Thryptomene calcicola
- Conservation status: Priority Two — Poorly Known Taxa (DEC)

Scientific classification
- Kingdom: Plantae
- Clade: Tracheophytes
- Clade: Angiosperms
- Clade: Eudicots
- Clade: Rosids
- Order: Myrtales
- Family: Myrtaceae
- Genus: Thryptomene
- Species: T. calcicola
- Binomial name: Thryptomene calcicola Rye

= Thryptomene calcicola =

- Genus: Thryptomene
- Species: calcicola
- Authority: Rye
- Conservation status: P2

Species of plant

Thryptomene calcicola is a species of flowering plant in the family Myrtaceae and is endemic to a small area in the north-west of Western Australia. It is an erect, sometimes spreading shrub with upwards-pointing linear leaves, and pinkish-mauve flowers with five petals and ten stamens.

==Description==
Thryptomene calcicola is an erect, sometimes spreading shrub that typically grows to a height of 0.3–1.8 m. Its leaves are directed upwards, linear, 5–9 mm long and 0.4–0.8 mm wide on a petiole 0.1–0.4 mm long. The flowers are arranged raceme-like in groups of four to fifteen on a peduncle 0.6–1 mm long with egg-shaped bracteoles 2.2–3 mm long and that remain until the fruit is shed. The flowers are 7–8 mm in diameter with glossy, egg-shaped sepals 1.0–1.2 mm long. The petals are pinkish-mauve, 2.5–3 mm long and there are usually ten stamens. Flowering occurs from June to late October.

==Taxonomy==
Thryptomene calcicola was first formally described in 2014 by Barbara Lynette Rye in the journal Nuytsia from specimens collected by Malcolm Eric Trudgen in Kalbarri National Park in 2002. The specific epithet (calcicola) means "lime-inhabitant", referring to the limestone habitat of this species.

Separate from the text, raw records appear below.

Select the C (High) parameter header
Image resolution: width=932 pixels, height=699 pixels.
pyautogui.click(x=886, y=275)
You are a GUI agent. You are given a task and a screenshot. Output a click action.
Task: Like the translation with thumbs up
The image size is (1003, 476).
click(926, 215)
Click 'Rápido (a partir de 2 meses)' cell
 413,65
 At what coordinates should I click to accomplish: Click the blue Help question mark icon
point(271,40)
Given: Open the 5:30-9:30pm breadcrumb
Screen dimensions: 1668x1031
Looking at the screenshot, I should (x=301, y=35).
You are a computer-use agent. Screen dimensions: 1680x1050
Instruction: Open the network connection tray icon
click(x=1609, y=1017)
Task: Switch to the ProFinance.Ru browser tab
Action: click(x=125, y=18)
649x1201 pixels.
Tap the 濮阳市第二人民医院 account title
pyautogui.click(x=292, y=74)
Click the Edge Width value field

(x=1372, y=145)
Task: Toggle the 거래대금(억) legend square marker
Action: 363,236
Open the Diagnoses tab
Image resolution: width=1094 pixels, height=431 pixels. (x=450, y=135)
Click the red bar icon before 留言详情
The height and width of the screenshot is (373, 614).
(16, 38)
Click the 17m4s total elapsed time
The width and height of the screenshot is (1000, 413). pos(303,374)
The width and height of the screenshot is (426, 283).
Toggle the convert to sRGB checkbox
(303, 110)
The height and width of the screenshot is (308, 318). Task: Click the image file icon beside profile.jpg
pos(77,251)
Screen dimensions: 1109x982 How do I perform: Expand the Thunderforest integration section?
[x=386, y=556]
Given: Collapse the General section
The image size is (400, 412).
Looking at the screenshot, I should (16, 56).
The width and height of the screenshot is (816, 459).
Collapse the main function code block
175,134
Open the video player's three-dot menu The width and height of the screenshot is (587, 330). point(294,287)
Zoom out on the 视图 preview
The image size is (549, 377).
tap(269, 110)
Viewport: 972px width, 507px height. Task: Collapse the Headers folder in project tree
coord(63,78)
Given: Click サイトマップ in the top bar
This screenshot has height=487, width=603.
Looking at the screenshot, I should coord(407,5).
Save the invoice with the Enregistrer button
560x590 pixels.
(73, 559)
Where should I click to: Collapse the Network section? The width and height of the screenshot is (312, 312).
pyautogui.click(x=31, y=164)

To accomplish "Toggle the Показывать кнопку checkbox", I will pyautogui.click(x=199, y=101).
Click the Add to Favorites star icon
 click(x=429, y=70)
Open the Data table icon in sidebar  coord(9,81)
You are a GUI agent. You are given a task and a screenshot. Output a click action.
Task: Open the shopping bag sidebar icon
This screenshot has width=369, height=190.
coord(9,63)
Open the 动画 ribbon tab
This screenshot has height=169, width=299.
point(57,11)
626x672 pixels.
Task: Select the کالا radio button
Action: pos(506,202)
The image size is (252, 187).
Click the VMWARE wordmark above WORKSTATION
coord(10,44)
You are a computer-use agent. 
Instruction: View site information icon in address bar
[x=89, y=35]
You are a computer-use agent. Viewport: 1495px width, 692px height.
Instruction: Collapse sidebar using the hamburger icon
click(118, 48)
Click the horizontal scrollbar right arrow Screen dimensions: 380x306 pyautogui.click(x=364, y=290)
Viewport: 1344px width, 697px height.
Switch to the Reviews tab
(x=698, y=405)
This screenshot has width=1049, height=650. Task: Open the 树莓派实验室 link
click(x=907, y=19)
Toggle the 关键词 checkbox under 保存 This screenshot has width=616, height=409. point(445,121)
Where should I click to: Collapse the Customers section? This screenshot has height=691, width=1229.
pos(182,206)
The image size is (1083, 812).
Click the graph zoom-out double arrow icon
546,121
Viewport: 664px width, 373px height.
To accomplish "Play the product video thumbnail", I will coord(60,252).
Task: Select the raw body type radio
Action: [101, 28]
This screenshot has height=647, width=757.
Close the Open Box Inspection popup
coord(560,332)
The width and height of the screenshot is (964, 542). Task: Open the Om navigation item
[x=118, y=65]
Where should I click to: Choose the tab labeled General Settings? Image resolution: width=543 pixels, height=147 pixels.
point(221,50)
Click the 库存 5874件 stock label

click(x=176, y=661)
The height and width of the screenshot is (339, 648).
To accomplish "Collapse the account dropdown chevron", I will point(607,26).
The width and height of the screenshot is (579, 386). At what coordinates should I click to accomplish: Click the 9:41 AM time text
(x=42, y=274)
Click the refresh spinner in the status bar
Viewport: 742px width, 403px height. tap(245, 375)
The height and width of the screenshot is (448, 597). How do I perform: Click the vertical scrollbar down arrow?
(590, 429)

==Distribution and habitat==
This thryptomene only occurs in a small area of Kalbarri National Park where it grows in Acacia shrubland.

==Conservation status==
Thryptomene calcicola is classified as "Priority Two" by the Western Australian Government Department of Parks and Wildlife, meaning that it is poorly known and from only one or a few locations.